**MATERIAL SUPPLIED**.
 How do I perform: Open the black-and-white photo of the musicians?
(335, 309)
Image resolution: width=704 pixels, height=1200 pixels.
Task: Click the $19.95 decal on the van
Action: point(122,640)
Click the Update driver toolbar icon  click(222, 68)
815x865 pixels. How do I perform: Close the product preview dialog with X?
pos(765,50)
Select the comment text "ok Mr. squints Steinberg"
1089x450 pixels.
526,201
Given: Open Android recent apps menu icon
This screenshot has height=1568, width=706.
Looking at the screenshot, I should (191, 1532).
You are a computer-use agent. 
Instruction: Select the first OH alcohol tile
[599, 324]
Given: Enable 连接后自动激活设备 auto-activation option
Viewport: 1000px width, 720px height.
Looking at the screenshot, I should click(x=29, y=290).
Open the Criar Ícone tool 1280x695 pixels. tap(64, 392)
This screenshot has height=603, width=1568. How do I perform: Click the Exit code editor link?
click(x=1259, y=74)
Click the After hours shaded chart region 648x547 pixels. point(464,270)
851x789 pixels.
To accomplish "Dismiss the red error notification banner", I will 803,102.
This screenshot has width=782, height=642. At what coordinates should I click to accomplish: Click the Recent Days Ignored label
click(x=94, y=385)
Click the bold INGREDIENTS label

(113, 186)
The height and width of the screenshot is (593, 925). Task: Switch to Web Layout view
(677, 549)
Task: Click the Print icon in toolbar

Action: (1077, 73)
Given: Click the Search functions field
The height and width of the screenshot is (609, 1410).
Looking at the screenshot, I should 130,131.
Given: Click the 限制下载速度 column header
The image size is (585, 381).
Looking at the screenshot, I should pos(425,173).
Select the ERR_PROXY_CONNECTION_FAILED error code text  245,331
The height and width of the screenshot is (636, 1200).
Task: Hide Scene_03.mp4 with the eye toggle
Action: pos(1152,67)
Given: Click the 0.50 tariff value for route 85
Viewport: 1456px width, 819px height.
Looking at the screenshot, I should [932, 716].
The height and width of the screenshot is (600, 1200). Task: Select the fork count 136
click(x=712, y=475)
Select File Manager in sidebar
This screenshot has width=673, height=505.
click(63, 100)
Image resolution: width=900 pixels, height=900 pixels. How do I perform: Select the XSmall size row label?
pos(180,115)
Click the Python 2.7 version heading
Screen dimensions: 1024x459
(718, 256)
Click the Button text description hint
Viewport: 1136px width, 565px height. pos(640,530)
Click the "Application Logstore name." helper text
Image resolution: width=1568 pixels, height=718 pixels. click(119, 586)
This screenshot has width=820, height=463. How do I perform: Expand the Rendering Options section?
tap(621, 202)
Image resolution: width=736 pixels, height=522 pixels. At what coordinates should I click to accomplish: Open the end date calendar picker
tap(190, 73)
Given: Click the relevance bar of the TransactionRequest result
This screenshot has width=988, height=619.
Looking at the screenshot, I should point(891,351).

**EXERCISE AIM**. Return, with no change at all, every line in the entries above from the line containing "815x865 pixels. How" through the line containing "Open the Criar".

**OUTPUT FOR THIS EXERCISE**.
815x865 pixels. How do I perform: Close the product preview dialog with X?
pos(765,50)
Select the comment text "ok Mr. squints Steinberg"
1089x450 pixels.
526,201
Given: Open Android recent apps menu icon
This screenshot has height=1568, width=706.
Looking at the screenshot, I should (191, 1532).
You are a computer-use agent. 
Instruction: Select the first OH alcohol tile
[599, 324]
Given: Enable 连接后自动激活设备 auto-activation option
Viewport: 1000px width, 720px height.
Looking at the screenshot, I should click(x=29, y=290).
Open the Criar Ícone tool 1280x695 pixels. tap(64, 392)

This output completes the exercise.